*** Opening THE RECORDS ***

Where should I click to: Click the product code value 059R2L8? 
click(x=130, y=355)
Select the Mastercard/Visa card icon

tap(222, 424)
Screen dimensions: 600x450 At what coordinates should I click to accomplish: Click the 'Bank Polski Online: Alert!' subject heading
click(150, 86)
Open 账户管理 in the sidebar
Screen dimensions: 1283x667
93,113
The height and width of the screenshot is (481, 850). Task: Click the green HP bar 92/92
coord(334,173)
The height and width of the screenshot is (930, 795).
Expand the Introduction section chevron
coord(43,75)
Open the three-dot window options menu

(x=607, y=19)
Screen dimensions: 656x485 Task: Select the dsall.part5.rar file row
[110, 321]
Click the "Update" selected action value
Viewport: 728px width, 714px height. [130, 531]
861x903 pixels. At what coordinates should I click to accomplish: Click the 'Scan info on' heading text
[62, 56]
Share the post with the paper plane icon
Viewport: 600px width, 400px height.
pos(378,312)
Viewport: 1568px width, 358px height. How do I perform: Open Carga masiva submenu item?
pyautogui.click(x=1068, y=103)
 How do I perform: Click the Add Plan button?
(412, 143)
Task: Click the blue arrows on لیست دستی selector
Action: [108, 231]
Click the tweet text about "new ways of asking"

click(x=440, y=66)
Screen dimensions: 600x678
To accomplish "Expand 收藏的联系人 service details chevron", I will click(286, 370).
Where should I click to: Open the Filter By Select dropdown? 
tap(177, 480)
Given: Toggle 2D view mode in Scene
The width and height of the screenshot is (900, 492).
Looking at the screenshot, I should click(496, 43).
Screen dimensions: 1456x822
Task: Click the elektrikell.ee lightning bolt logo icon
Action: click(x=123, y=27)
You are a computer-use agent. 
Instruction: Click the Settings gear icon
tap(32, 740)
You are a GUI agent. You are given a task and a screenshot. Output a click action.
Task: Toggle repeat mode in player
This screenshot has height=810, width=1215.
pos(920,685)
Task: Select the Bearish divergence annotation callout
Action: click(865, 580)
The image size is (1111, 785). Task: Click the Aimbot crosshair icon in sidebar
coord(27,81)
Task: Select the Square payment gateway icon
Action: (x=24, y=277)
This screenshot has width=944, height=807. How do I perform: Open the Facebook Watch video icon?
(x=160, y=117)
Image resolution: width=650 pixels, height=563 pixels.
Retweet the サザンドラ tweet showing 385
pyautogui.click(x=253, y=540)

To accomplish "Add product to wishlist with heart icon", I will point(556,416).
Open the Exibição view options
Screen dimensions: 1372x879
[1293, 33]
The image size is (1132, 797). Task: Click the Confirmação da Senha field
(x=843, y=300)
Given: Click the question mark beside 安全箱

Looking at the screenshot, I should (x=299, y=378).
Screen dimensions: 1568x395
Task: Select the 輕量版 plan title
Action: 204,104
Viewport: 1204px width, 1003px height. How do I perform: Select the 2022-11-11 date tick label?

*** Closing THE RECORDS ***

Beginning with the line that contains "Image resolution: width=650", write out every line through the end of the entries above, exactly.

Image resolution: width=650 pixels, height=563 pixels.
Retweet the サザンドラ tweet showing 385
pyautogui.click(x=253, y=540)

To accomplish "Add product to wishlist with heart icon", I will point(556,416).
Open the Exibição view options
Screen dimensions: 1372x879
[1293, 33]
The image size is (1132, 797). Task: Click the Confirmação da Senha field
(x=843, y=300)
Given: Click the question mark beside 安全箱

Looking at the screenshot, I should (x=299, y=378).
Screen dimensions: 1568x395
Task: Select the 輕量版 plan title
Action: 204,104
Viewport: 1204px width, 1003px height. How do I perform: Select the 2022-11-11 date tick label?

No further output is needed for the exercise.